For an example of what doesn’t work, Dan shared the story from the height of the pandemic where one organization sent out 16-character passwords to employees every 8 hours. They knew that wouldn’t be sustainable long term, and Dan’s team at Kensington worked with them to design more scalable security protocols.
The Problem with Passwords
For as much as we rely on them, passwords are extremely vulnerable to the most common types of cyber attacks. They’re also very difficult to manage. Strong passwords need to be complex, and ideally we should be using unique passwords for each website/account we access. However, most people use passwords that they can easily remember and use the same password across multiple accounts. If passwords are the problem, why do we still rely on them? Well, according to Dan, we’re used to them. Passwords have been a part of both our analog and digital lives for decades – and they’re not going away.
Even with a strong password, it’s still possible for malicious actors to steal them through sophisticated phishing attacks or using tools like key loggers. And that leads to the biggest flaw with passwords: many systems don’t care who is entering the password, only that the password itself is correct.
This flaw has been mitigated in recent years with multi-factor authentication becoming more common. Multi-factor authentication adds another layer of security on top of the password, sending the user and unique code or link to their phone number or email address.

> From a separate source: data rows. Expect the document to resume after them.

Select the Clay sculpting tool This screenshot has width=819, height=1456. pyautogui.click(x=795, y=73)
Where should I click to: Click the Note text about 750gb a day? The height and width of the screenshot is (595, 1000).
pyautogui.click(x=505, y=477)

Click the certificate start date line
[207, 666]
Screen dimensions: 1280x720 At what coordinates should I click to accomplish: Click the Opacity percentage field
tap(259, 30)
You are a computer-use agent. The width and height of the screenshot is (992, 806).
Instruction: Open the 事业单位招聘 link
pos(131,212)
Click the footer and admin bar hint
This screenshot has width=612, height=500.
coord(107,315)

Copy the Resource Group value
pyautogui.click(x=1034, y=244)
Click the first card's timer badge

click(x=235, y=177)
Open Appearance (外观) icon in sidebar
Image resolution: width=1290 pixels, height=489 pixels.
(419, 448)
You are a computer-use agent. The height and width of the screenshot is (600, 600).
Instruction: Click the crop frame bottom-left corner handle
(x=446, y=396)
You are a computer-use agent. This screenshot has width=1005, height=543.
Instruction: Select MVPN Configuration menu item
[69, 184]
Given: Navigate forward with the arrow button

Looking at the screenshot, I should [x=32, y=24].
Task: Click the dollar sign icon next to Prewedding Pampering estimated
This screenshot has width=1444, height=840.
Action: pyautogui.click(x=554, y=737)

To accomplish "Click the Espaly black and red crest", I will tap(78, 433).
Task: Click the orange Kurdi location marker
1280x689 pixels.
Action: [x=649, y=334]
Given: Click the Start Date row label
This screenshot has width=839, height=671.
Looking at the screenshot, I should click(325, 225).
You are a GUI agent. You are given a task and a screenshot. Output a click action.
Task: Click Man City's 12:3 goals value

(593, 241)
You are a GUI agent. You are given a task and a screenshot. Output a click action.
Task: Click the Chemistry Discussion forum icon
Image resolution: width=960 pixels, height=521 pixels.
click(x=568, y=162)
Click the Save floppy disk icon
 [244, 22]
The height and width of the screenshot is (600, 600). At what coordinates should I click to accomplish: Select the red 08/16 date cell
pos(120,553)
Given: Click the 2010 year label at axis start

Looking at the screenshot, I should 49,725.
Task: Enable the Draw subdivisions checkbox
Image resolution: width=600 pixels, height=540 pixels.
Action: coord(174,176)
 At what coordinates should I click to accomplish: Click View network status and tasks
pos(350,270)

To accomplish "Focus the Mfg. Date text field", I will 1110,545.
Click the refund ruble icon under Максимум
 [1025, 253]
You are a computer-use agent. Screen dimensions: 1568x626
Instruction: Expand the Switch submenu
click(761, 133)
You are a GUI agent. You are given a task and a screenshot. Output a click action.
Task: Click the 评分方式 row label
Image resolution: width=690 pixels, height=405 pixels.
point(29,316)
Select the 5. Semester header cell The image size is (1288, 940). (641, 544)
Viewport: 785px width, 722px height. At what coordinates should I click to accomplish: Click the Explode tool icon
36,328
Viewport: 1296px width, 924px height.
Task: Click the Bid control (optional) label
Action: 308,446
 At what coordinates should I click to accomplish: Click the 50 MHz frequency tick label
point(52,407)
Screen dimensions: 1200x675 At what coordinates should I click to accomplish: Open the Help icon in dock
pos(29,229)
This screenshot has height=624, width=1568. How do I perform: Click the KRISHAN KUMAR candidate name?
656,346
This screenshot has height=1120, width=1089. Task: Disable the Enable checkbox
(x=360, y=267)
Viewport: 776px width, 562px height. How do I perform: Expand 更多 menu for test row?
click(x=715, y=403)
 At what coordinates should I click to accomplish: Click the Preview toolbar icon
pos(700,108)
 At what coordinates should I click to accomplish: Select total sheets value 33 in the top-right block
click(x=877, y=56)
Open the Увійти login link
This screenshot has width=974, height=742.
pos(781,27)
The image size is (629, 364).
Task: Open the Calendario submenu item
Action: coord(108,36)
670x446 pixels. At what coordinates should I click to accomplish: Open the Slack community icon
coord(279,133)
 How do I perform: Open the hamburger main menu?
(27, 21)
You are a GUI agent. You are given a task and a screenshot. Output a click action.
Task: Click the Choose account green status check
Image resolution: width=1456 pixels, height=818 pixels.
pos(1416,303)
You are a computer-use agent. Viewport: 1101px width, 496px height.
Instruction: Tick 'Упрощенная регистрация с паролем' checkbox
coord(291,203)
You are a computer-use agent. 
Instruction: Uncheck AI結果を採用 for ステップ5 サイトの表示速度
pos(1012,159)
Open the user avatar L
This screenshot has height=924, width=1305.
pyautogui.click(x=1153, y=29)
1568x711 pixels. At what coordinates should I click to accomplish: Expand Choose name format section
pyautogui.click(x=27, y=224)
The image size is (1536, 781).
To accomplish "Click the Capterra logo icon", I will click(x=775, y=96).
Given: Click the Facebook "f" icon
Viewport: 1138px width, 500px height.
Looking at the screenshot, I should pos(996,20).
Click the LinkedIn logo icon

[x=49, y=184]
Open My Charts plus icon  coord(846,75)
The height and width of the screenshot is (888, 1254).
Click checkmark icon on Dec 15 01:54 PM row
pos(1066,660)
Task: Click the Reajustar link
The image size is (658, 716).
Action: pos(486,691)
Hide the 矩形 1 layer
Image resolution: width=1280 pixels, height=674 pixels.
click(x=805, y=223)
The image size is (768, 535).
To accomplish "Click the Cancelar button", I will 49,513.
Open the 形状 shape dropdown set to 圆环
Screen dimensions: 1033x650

Despite their flaws, passwords will continue to be a part of our digital security toolset. Dan offered this advice to make sure that your passwords are as safe and effective as possible:
Use a password manager to create and save unique, complex passwords for each system or account.
Secure your password manager with a more sophisticated tool, like biometrics.
The most reliable security tools use authentication methods that are unique to the person that is trying to access a system. It turns out that biological traits like facial structures, retinas, and fingerprints are both unique to the user and pretty much impossible for an unauthorized third-party to replicate.
Biometrics technologies have come a long way in a relatively short amount time. Features like Face ID and fingerprint sensors come stock on many smartphones, tablets, and computers. And Kensington offers solutions like their Verikmark™ Desktop Fingerprint Key, that allow users to add biometric authentication to all of their devices with a portable dongle. Dan noted that despite their portable nature, these devices do not actually store a user's biometric data. If a dongle gets lost or stolen, it can't be used to access accounts without the owner's fingerprint. And no fingerprint information is stored on the device itself. More and more schools and corporations are turning to solutions like these to shore up security protocols while adding the flexibility needed for remote working/learning.
The Cost of Security
It's no surprise that cyber attacks can cost organizations millions of dollars a year. And this doesn't only apply to companies–schools have increasingly become a target for hackers looking to steal large amounts of sensitive data. According to the State of Cybersecurity: 2020 Year in Review, between 2016 and 2020, the median amount stolen through phishing attacks on schools was $2 million. And the single largest phishing attack in history resulted in a loss of $9.8 million from a single district. The impact on a school district can be devastating. As cyber attacks become more prevalent and more sophisticated, having robust security measures in place is more of a priority than ever for school districts across the country. While there's certainly money to be saved by preventing cyber attacks, Dan noted that biometrics-based security measures can also help to mitigate other IT operating costs. According to Dan, the average cost of an employee calling their IT department for a password reset is $70. Getting a single employee set up with a biometrics-based system costs around $100 on average. Rolling out biometrics security to staff costs less than two password reset calls per year for some organizations.